» **What needs to be done**
Put every line of the material below into a Markdown table with the columns Number and Record line, skipping blank lines and leaving out the pictures.

Target position records:
begin

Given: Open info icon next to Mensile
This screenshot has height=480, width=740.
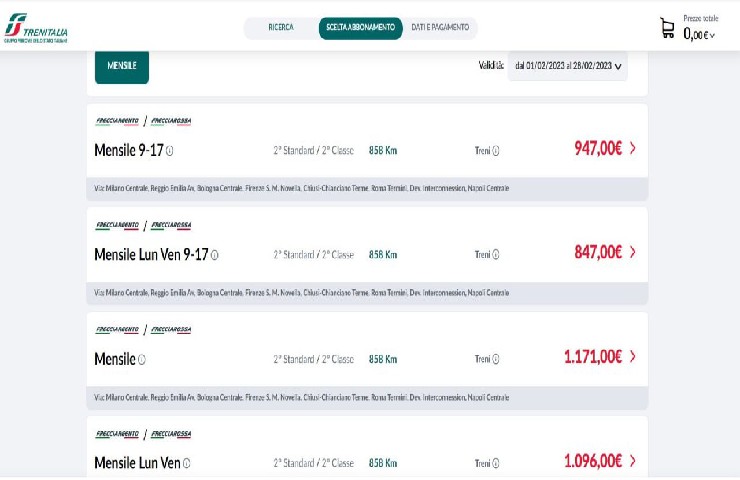Looking at the screenshot, I should 142,360.
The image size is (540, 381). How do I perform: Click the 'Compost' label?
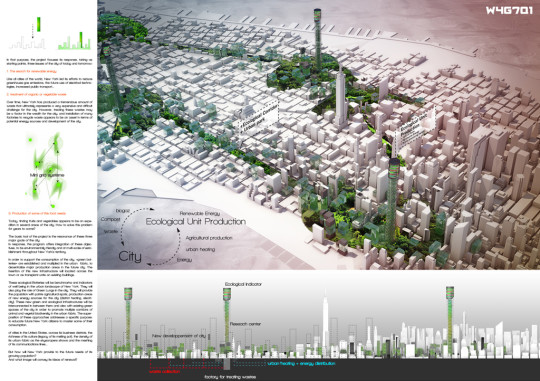point(111,219)
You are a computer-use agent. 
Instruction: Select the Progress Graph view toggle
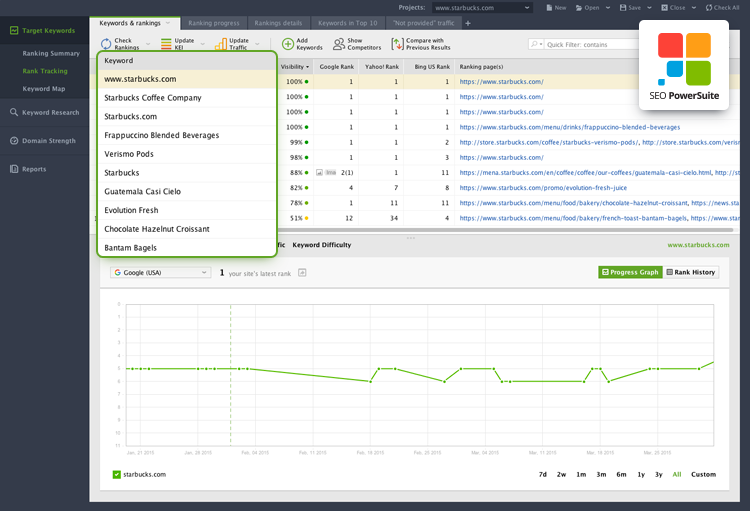click(630, 272)
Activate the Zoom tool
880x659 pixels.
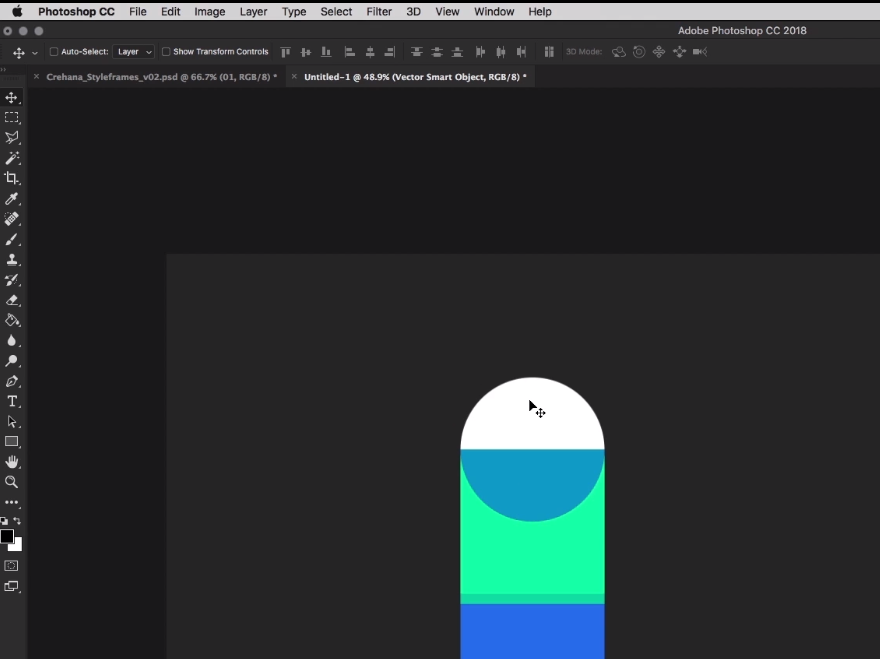pyautogui.click(x=13, y=482)
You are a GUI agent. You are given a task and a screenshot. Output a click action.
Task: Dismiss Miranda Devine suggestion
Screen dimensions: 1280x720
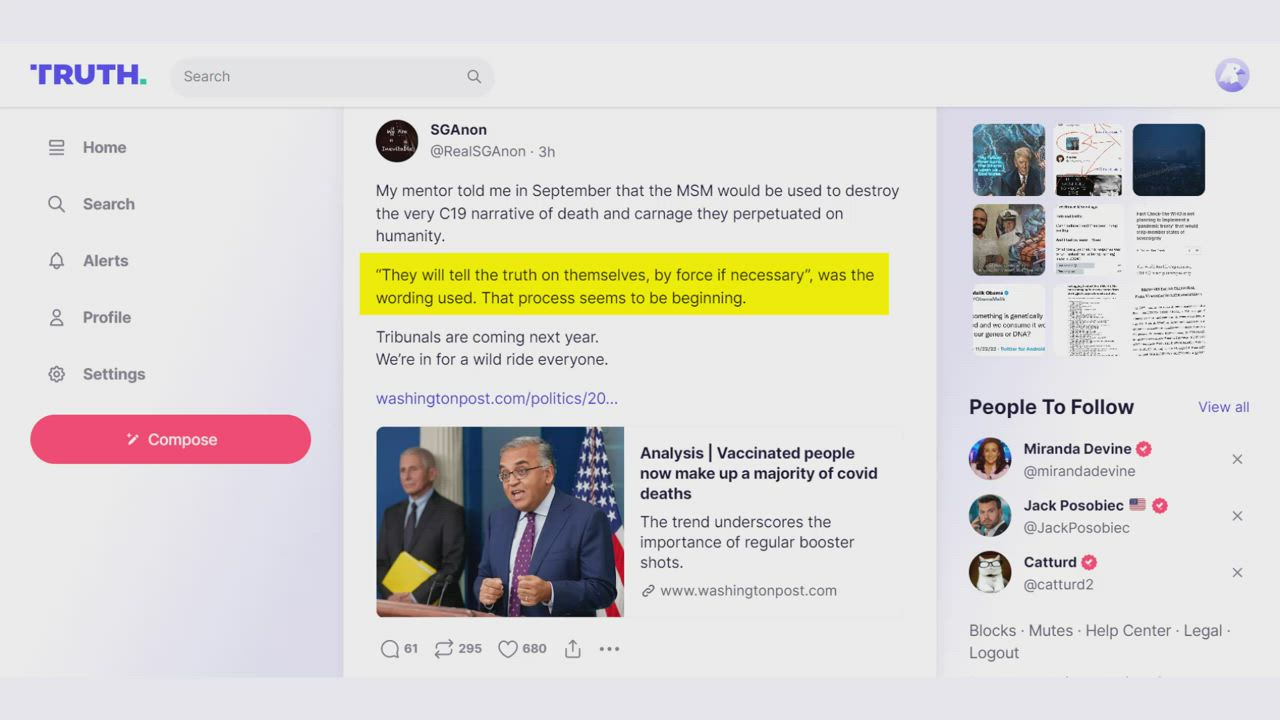click(1237, 460)
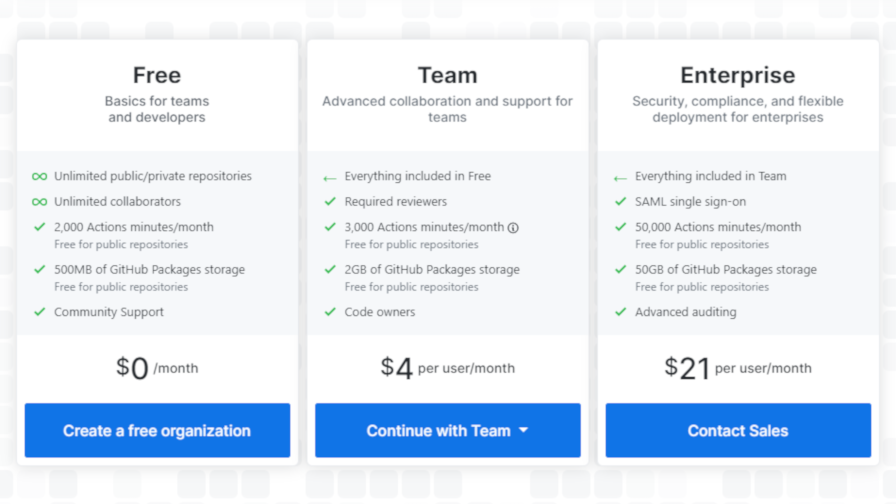Select the Team plan heading
The width and height of the screenshot is (896, 504).
point(447,75)
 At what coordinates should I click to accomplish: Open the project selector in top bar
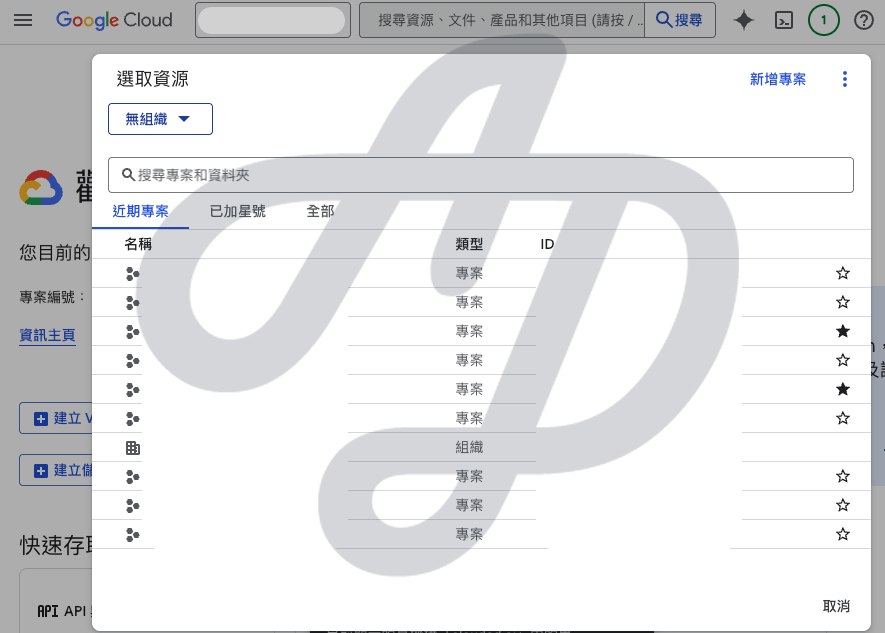click(x=273, y=20)
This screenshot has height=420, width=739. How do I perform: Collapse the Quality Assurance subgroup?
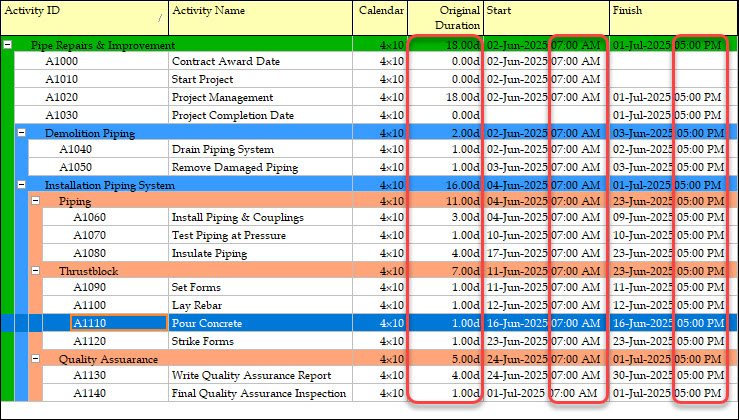tap(36, 359)
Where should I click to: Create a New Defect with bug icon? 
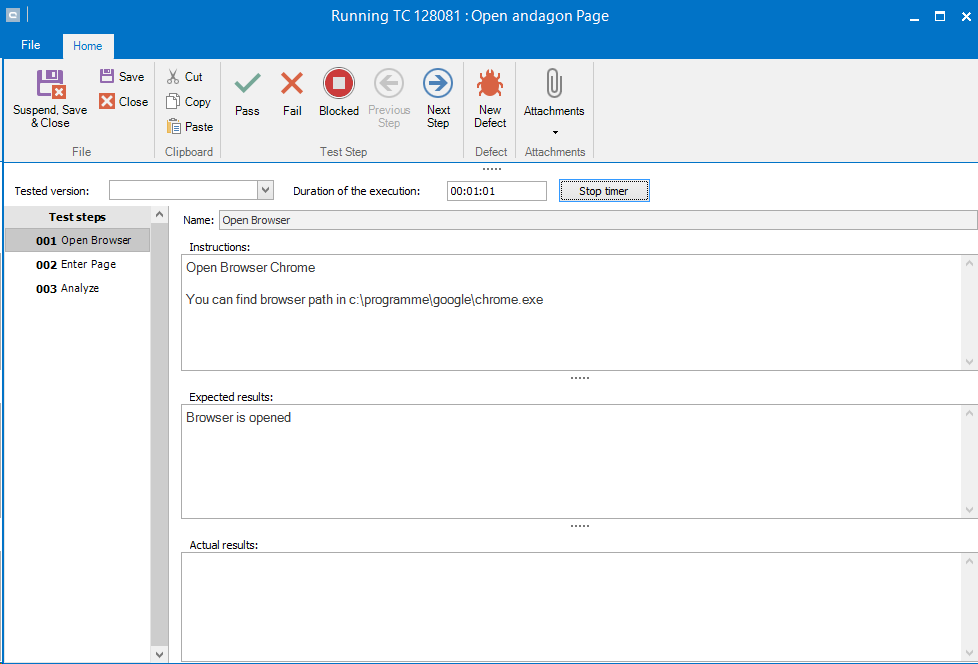tap(490, 84)
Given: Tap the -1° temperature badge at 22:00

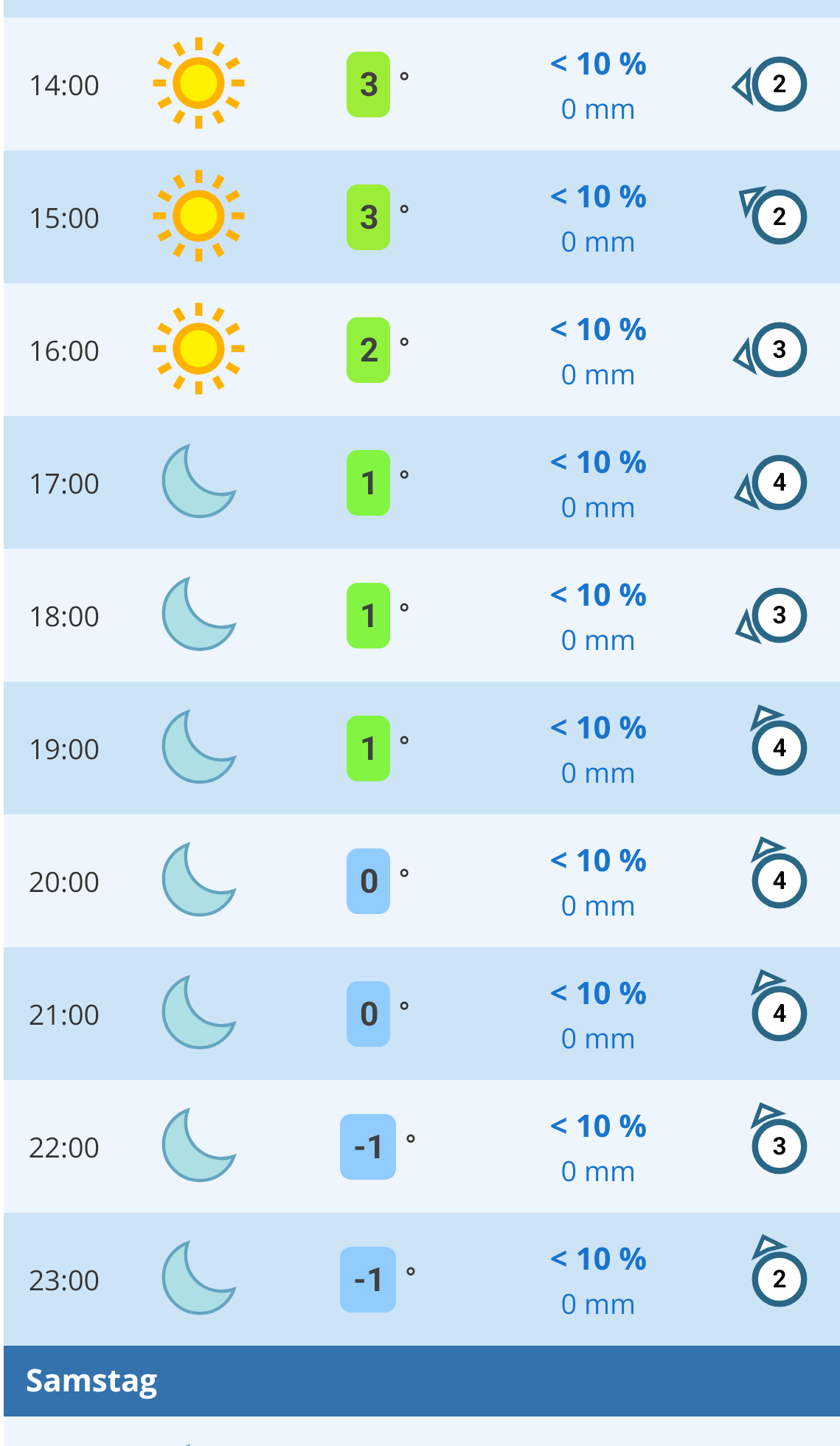Looking at the screenshot, I should 368,1146.
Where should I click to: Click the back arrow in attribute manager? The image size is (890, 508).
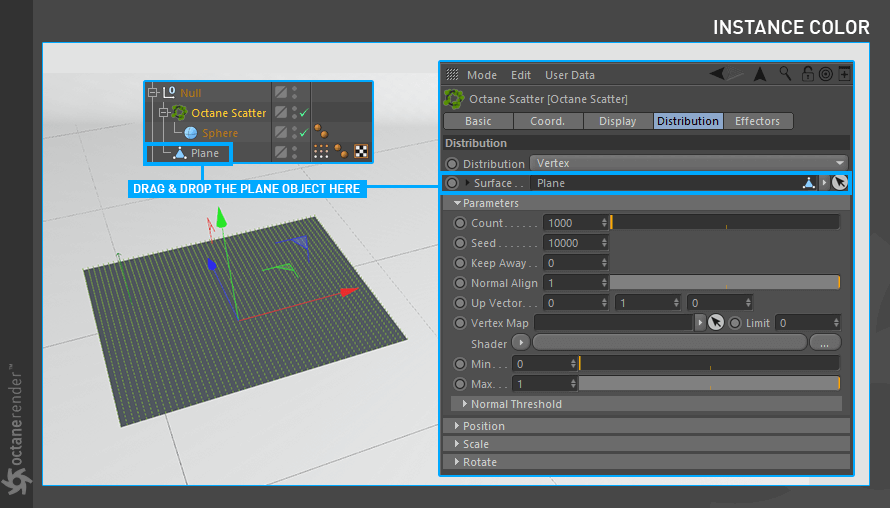coord(717,73)
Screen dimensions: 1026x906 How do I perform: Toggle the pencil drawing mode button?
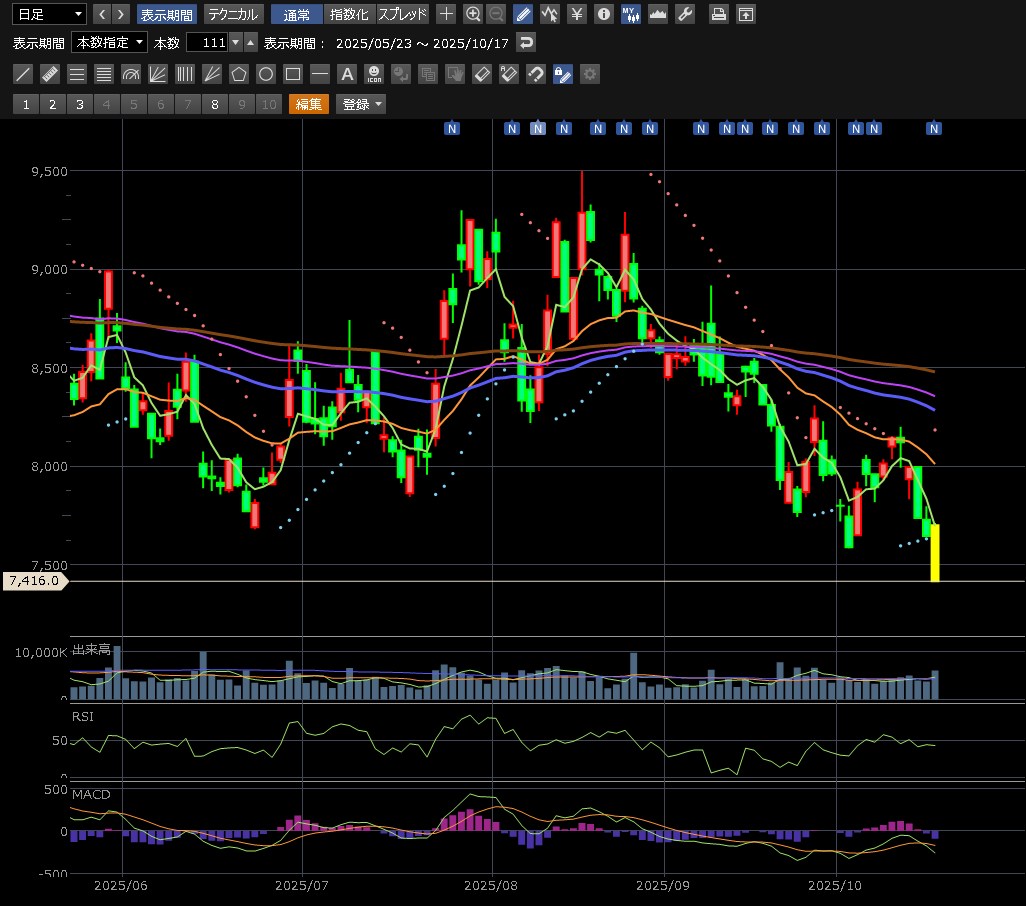tap(523, 14)
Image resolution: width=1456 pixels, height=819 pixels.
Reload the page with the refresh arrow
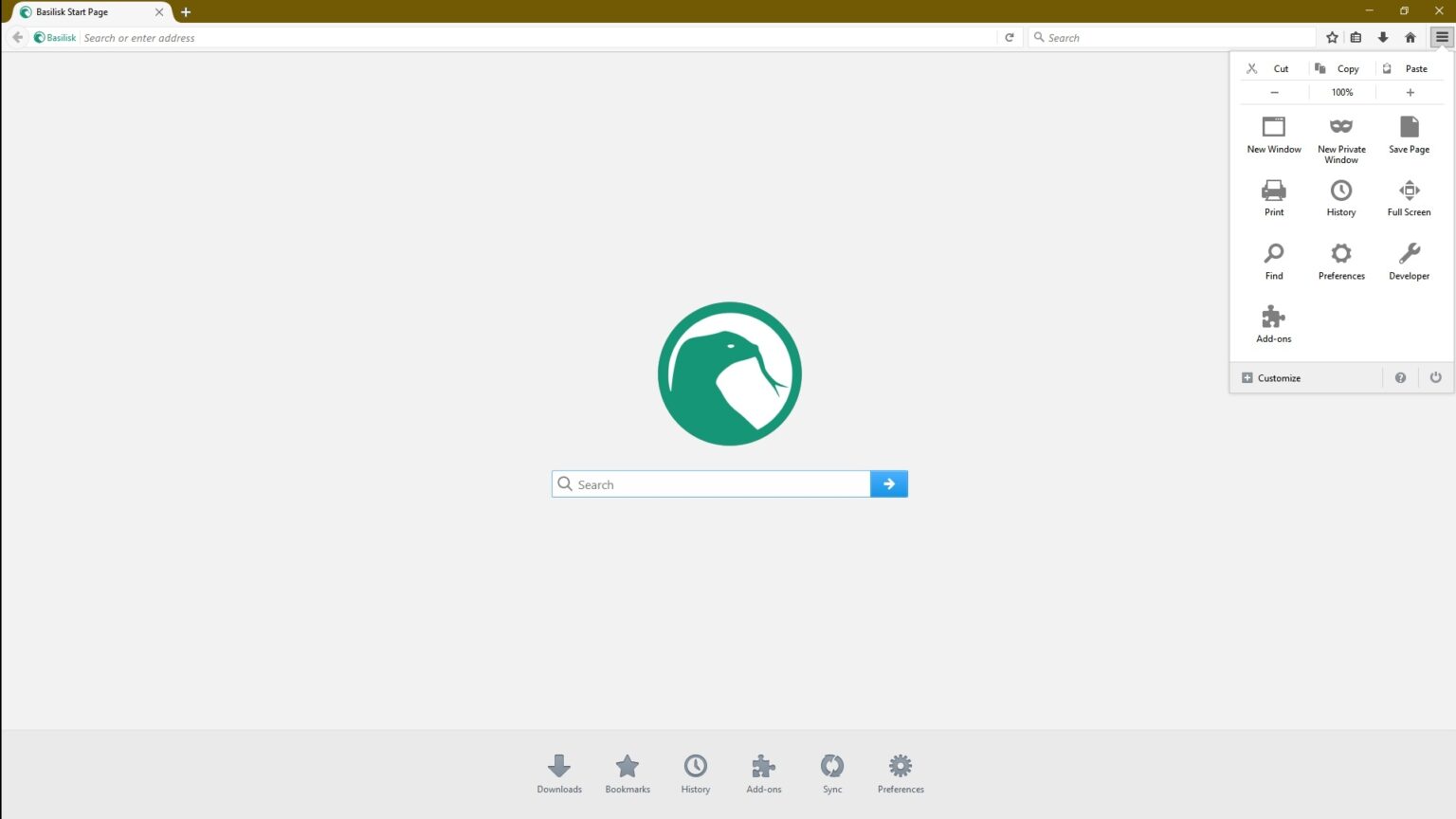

end

» **Solution to this exercise**
| Number | Record line |
|---|---|
| 1 | Given: Open info icon next to Mensile |
| 2 | This screenshot has height=480, width=740. |
| 3 | Looking at the screenshot, I should 142,360. |
| 4 | The image size is (540, 381). How do I perform: Click the 'Compost' label? |
| 5 | point(111,219) |
| 6 | You are a computer-use agent.  |
| 7 | Instruction: Select the Progress Graph view toggle |
| 8 | click(630, 272) |
| 9 | Activate the Zoom tool |
| 10 | 880x659 pixels. |
| 11 | pyautogui.click(x=13, y=482) |
| 12 | You are a GUI agent. You are given a task and a screenshot. Output a click action. |
| 13 | Task: Dismiss Miranda Devine suggestion |
| 14 | Screen dimensions: 1280x720 |
| 15 | click(1237, 460) |
| 16 | Select the Team plan heading |
| 17 | The width and height of the screenshot is (896, 504). |
| 18 | point(447,75) |
| 19 |  At what coordinates should I click to accomplish: Open the project selector in top bar |
| 20 | click(x=273, y=20) |
| 21 | This screenshot has height=420, width=739. How do I perform: Collapse the Quality Assurance subgroup? |
| 22 | tap(36, 359) |
| 23 | Where should I click to: Create a New Defect with bug icon?  |
| 24 | tap(490, 84) |
| 25 | Given: Tap the -1° temperature badge at 22:00 |
| 26 | Looking at the screenshot, I should 368,1146. |
| 27 | Where should I click to: Click the back arrow in attribute manager? The image size is (890, 508). |
| 28 | coord(717,73) |
| 29 | Screen dimensions: 1026x906 How do I perform: Toggle the pencil drawing mode button? |
| 30 | tap(523, 14) |
| 31 | Image resolution: width=1456 pixels, height=819 pixels. |
| 32 | Reload the page with the refresh arrow |